◆ WHAT YOU ARE ASKED TO DO ◆
Reproduce, word for word, the passage of the construction contract text below that begins with "The following clauses" and ends with "of the contract.".

◆ SELECTED EXTRACT ◆
· · · · ·

B. Necessary sanitary conveniences for the use of laborers on the work, properly secluded from public observation, shall be constructed and maintained by the Contractor in such manner and at such points as shall be approved, and their use shall be strictly enforced.

The following clauses relate to the arrangement and progress of the work, and some of the features are not included in the Uniform Contract Form:

56. Before beginning work the Contractor shall prepare a program of construction which shall be made satisfactory to the City. It shall show the order and time at which the various parts of the work are to be done, the progress of the work month by month, and the methods of construction to be employed. The program may be modified only with the approval of the City, and carrying out the work in accordance with it shall be considered an obligation of the contract.

A. Before beginning any portion of the work the Contractor shall state what method he is to employ and the order of his operations and shall give the Engineer due notice and ample time for making the necessary detail plans for that portion.

The plans are intended to give approximately the line, grade and shape of the structure, typical details, etc., but the exact determination of all these is to be made from time to time by the Engineer.

B. The order or sequence of execution of the work, the amount of trench to be open at any time, etc., and the general conduct of the work shall be subject to the approval and direction of the Engineer, which approval or direction shall, however, in no wise affect in the conduct of the work the responsibility of the Contractor.

· · · · ·

◆ EXTRACTED DATA ◆
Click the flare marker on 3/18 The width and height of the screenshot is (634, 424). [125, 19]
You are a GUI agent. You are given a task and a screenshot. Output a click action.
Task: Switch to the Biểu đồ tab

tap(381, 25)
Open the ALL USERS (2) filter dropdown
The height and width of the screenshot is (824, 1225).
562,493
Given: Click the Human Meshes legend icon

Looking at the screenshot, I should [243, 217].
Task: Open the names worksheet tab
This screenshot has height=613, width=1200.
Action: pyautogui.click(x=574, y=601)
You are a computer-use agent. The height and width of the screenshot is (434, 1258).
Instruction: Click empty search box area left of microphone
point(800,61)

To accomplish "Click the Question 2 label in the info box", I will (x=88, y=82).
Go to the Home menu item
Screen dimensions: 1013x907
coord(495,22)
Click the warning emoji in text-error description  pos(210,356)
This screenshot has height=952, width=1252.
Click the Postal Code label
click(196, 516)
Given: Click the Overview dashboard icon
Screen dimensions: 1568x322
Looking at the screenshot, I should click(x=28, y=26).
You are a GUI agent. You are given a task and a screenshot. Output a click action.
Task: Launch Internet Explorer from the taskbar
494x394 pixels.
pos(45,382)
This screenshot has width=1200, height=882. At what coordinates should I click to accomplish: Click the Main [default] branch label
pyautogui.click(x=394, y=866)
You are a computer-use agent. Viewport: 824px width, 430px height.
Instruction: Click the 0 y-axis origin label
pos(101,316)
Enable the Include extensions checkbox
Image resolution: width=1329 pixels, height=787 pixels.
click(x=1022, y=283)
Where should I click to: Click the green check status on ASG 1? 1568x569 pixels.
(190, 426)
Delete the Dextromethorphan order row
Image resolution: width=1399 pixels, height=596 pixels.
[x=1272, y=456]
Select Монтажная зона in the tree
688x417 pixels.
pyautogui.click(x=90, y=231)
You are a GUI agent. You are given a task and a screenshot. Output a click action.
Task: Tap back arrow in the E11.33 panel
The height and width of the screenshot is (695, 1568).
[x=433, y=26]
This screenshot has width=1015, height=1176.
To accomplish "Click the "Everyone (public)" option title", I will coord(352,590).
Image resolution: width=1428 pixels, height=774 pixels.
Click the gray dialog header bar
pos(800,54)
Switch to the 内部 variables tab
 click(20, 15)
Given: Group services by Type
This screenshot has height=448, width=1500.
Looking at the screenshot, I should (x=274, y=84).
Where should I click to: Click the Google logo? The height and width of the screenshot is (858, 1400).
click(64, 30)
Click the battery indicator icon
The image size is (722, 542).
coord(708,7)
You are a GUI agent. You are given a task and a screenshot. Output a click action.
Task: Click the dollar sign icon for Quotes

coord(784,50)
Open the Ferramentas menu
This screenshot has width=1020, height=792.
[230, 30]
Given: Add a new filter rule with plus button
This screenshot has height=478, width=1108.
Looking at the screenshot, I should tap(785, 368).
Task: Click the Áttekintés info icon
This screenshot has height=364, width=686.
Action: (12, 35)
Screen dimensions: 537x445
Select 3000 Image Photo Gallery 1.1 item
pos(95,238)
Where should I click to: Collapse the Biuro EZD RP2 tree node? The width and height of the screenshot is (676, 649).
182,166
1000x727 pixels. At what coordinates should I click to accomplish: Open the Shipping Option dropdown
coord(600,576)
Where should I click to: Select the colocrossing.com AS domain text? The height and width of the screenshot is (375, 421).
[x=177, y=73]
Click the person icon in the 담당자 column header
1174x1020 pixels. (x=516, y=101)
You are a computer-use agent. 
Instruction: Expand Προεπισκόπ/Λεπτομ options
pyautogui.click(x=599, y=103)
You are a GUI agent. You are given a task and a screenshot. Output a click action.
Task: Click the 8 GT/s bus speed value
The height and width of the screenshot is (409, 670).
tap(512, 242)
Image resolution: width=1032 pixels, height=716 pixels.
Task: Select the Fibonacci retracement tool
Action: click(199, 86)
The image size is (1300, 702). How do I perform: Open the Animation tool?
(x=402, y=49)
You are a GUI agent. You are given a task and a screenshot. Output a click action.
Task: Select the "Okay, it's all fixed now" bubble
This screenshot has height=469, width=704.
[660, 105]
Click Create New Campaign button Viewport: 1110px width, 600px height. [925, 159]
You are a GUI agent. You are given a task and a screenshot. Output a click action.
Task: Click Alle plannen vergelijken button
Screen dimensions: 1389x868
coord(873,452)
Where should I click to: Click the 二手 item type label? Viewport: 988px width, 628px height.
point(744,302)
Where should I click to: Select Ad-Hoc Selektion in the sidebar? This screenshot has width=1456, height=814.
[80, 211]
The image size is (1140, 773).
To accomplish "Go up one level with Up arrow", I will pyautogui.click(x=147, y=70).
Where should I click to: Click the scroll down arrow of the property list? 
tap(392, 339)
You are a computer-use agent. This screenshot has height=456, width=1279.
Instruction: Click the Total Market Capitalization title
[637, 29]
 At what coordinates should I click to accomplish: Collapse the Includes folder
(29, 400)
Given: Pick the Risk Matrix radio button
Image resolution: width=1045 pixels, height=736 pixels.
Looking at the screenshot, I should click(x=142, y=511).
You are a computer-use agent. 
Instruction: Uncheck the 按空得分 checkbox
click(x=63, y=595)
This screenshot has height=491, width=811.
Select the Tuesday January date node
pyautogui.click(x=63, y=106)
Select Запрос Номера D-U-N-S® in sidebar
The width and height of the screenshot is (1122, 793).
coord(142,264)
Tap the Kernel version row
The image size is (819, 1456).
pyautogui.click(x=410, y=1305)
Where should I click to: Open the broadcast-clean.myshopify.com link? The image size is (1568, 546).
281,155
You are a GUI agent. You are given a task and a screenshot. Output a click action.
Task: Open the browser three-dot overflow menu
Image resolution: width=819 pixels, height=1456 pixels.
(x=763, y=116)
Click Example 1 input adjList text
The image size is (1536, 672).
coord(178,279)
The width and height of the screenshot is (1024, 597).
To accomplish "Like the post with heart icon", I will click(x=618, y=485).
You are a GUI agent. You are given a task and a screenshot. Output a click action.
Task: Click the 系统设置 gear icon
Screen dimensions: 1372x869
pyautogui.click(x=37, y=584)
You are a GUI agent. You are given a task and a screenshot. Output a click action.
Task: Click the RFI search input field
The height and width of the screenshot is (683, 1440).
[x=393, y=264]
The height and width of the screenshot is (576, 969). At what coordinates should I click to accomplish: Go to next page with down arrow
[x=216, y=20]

· · · · ·

◆ WRITTEN ANSWER ◆
The following clauses relate to the arrangement and progress of the work, and some of the features are not included in the Uniform Contract Form:

56. Before beginning work the Contractor shall prepare a program of construction which shall be made satisfactory to the City. It shall show the order and time at which the various parts of the work are to be done, the progress of the work month by month, and the methods of construction to be employed. The program may be modified only with the approval of the City, and carrying out the work in accordance with it shall be considered an obligation of the contract.